The European flat oyster, Ostrea edulis, is an important ecosystem engineer that has been progressively disappearing from European coasts over the last century mainly due to overexploitation, habitat degradation and disease. It is now the subject of many conservation and restoration programs throughout Europe, including the Flat Oyster REcoVERy (FOREVER) project in France.

Protecting and managing the remaining populations has become a nature conservation priority because this species is able to build biogenic reefs, very specific habitats that provide many ecosystem functions and services. The availability of suitable hard substrates for larval fixation is a critical factor during this reef-building process. Although natural substrates are in short supply, production and deployment is an easy step to help oyster reef restoration.

The present study was carried out to improve artificial reef design and the composition of the concrete used to build them, focusing on the impact of concrete formulation and surface texture on larval settlement in the field.
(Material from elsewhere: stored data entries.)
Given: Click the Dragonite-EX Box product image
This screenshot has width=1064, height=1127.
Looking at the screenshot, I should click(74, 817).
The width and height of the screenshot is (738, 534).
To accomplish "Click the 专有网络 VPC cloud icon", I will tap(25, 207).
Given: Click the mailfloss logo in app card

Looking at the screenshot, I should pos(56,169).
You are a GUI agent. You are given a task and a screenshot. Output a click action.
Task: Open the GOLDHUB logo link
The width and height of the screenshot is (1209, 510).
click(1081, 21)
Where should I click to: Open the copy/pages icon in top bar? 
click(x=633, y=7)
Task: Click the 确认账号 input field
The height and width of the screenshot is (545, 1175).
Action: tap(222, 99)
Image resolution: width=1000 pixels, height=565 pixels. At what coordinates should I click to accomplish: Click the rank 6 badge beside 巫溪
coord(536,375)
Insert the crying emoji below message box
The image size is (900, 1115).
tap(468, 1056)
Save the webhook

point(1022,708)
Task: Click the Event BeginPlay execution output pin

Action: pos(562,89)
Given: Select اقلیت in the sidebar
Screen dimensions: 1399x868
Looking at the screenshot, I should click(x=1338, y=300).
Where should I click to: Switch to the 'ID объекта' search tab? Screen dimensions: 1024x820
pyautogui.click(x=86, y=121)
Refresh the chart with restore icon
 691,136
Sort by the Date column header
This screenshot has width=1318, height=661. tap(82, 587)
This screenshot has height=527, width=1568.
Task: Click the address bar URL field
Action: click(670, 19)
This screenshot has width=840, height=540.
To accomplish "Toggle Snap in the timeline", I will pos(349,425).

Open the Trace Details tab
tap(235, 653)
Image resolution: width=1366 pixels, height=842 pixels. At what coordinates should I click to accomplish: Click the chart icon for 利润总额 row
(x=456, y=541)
Nine bio-sourced concrete formulations and ten surface textures were evaluated. The number of settled larvae counted on each concrete substrate reflected their preferences, and results demonstrated that microscale surface texture has a greater impact on recruitment than concrete formulation, with larvae preferring to settle in depressions on a rough rock-like texture and avoiding flat, horizontal and exposed areas.

Physical and mechanical properties of the different formulations were also evaluated. Although they had almost no impact on recruitment, these results could be helpful for artificial reef-building (in terms of 3D design, durability, manufacture and deployment) and guide choices of materials that should be used and the proportion and granulometry of incorporated shells to obtain the best surface texture.